## EXERCISE
Rewrite the lines as a numbered list, starting with the first line and going on through the line that contains "Looking at the screenshot, I should tap(49, 214).". Skip any blank lines and leave the pictures out.

▼

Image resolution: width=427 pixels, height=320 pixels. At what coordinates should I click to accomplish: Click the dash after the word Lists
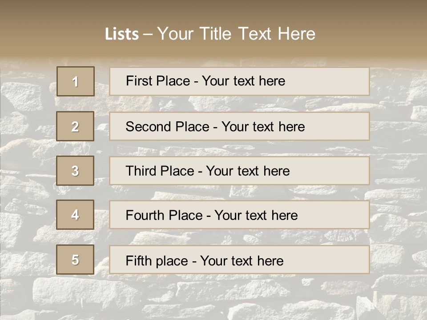(148, 35)
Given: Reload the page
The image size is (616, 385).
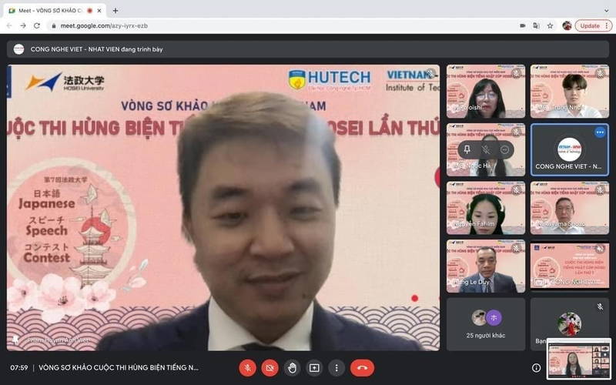Looking at the screenshot, I should click(36, 25).
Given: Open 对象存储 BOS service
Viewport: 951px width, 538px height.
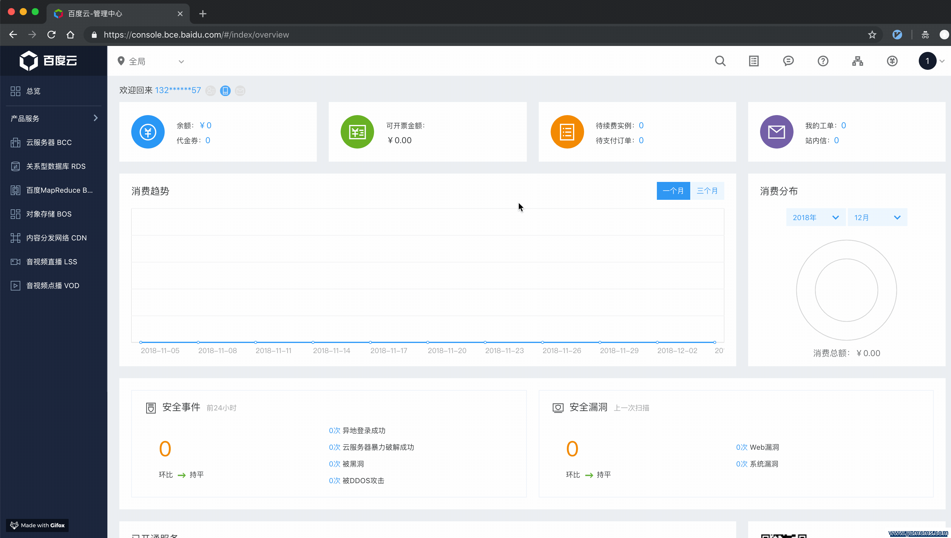Looking at the screenshot, I should tap(49, 214).

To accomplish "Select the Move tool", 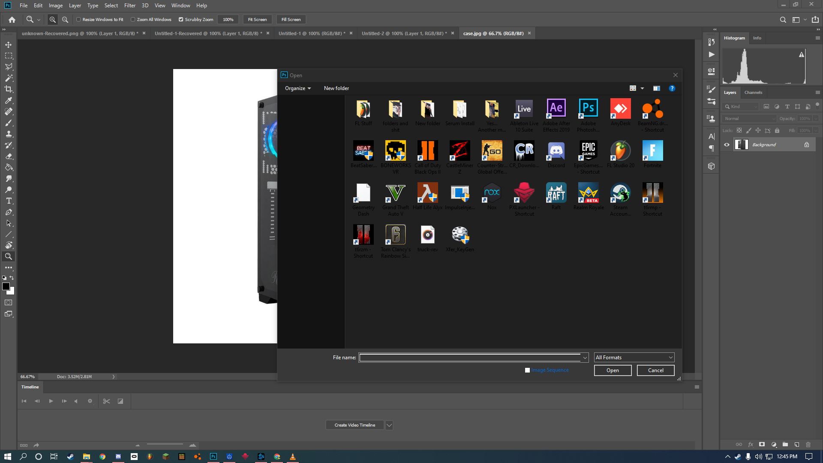I will click(x=9, y=45).
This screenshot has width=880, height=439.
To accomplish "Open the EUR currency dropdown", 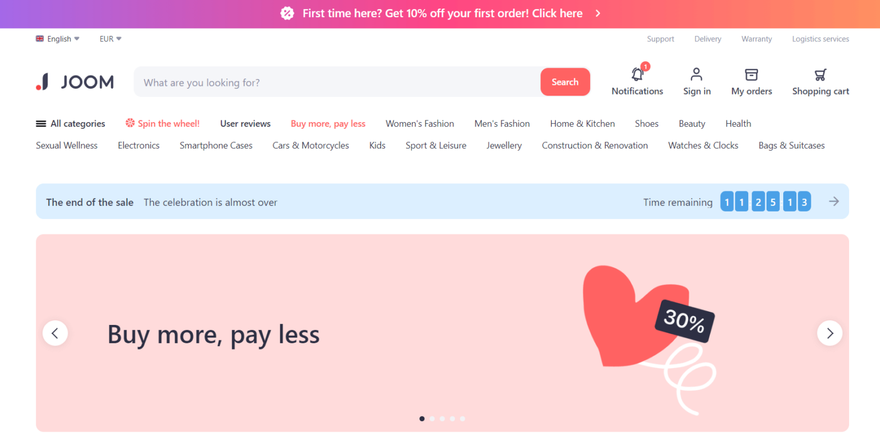I will click(109, 38).
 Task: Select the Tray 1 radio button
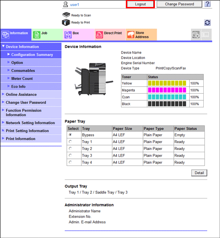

▲

## OUTPUT FOR THIS TASK
1. Image resolution: width=427 pixels, height=320 pixels. At what coordinates should I click to accomplish: Click the dash after the word Lists
2. (148, 35)
3. Given: Reload the page
4. The image size is (616, 385).
5. Looking at the screenshot, I should click(36, 25).
6. Given: Open 对象存储 BOS service
7. Viewport: 951px width, 538px height.
8. Looking at the screenshot, I should tap(49, 214).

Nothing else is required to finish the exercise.